[Listed entries — start]

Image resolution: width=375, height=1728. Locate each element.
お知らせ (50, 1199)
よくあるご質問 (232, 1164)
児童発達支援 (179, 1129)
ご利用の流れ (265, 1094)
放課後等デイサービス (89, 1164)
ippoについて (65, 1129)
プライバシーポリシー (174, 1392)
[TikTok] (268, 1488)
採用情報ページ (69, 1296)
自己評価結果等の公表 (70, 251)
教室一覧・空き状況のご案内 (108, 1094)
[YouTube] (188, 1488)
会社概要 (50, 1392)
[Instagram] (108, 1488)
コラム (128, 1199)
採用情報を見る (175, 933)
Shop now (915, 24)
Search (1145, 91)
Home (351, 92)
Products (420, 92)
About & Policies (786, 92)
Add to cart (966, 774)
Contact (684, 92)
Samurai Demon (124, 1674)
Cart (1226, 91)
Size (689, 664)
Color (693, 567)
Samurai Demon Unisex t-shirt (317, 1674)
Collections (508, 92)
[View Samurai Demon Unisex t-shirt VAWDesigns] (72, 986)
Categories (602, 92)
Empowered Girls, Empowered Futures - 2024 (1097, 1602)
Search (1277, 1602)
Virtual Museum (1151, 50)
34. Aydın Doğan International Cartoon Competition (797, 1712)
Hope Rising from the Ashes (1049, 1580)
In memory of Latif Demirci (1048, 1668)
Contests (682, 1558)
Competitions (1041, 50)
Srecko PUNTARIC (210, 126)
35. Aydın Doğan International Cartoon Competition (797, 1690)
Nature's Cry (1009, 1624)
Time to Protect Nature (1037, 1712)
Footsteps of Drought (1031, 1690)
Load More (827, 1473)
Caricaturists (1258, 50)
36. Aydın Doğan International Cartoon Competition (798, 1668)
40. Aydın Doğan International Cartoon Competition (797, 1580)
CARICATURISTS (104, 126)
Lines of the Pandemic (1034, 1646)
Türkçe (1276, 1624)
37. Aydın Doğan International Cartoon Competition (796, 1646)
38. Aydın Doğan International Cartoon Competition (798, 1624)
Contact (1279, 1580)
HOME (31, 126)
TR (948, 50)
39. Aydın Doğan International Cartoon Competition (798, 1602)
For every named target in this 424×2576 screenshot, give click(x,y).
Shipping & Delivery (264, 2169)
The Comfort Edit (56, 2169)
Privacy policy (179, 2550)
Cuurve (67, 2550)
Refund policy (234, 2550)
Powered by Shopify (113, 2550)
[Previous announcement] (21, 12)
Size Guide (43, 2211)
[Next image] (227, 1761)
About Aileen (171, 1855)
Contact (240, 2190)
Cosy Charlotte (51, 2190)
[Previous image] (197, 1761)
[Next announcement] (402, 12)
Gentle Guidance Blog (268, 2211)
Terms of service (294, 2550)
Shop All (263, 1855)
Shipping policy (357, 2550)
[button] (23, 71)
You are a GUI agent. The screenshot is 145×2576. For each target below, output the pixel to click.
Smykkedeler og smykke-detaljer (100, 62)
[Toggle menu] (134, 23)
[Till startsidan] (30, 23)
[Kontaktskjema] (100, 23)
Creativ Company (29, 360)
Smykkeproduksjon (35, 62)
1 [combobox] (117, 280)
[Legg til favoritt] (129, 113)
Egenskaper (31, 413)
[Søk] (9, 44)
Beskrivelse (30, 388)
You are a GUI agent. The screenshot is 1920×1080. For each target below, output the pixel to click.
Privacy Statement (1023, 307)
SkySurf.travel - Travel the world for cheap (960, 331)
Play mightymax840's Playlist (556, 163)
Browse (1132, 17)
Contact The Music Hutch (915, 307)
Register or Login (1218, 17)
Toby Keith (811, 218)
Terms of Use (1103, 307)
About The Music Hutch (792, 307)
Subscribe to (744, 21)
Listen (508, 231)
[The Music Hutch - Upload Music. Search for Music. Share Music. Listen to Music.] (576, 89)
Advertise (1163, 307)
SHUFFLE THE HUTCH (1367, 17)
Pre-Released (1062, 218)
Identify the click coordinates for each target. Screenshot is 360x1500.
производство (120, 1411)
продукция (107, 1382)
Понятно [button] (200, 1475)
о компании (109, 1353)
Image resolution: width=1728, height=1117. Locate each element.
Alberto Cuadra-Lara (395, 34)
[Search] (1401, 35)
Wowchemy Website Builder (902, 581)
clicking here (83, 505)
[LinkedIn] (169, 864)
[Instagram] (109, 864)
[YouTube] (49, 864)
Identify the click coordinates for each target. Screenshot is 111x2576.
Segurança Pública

[Listed entries — finish]

● **Exercise instructions**
Lines from the one containing "Cosy Charlotte (51, 2190)" through the last line of the records, both included, are the only ones to print, each exactly as it is.

● **Result for this task**
Cosy Charlotte (51, 2190)
[Previous image] (197, 1761)
[Next announcement] (402, 12)
Gentle Guidance Blog (268, 2211)
Terms of service (294, 2550)
Shop All (263, 1855)
Shipping policy (357, 2550)
[button] (23, 71)
You are a GUI agent. The screenshot is 145×2576. For each target below, output the pixel to click.
Smykkedeler og smykke-detaljer (100, 62)
[Toggle menu] (134, 23)
[Till startsidan] (30, 23)
[Kontaktskjema] (100, 23)
Creativ Company (29, 360)
Smykkeproduksjon (35, 62)
1 [combobox] (117, 280)
[Legg til favoritt] (129, 113)
Egenskaper (31, 413)
[Søk] (9, 44)
Beskrivelse (30, 388)
You are a GUI agent. The screenshot is 1920×1080. For each target below, output the pixel to click.
Privacy Statement (1023, 307)
SkySurf.travel - Travel the world for cheap (960, 331)
Play mightymax840's Playlist (556, 163)
Browse (1132, 17)
Contact The Music Hutch (915, 307)
Register or Login (1218, 17)
Toby Keith (811, 218)
Terms of Use (1103, 307)
About The Music Hutch (792, 307)
Subscribe to (744, 21)
Listen (508, 231)
[The Music Hutch - Upload Music. Search for Music. Share Music. Listen to Music.] (576, 89)
Advertise (1163, 307)
SHUFFLE THE HUTCH (1367, 17)
Pre-Released (1062, 218)
Identify the click coordinates for each target. Screenshot is 360x1500.
производство (120, 1411)
продукция (107, 1382)
Понятно [button] (200, 1475)
о компании (109, 1353)
Image resolution: width=1728, height=1117. Locate each element.
Alberto Cuadra-Lara (395, 34)
[Search] (1401, 35)
Wowchemy Website Builder (902, 581)
clicking here (83, 505)
[LinkedIn] (169, 864)
[Instagram] (109, 864)
[YouTube] (49, 864)
Identify the click coordinates for each target. Screenshot is 111x2576.
Segurança Pública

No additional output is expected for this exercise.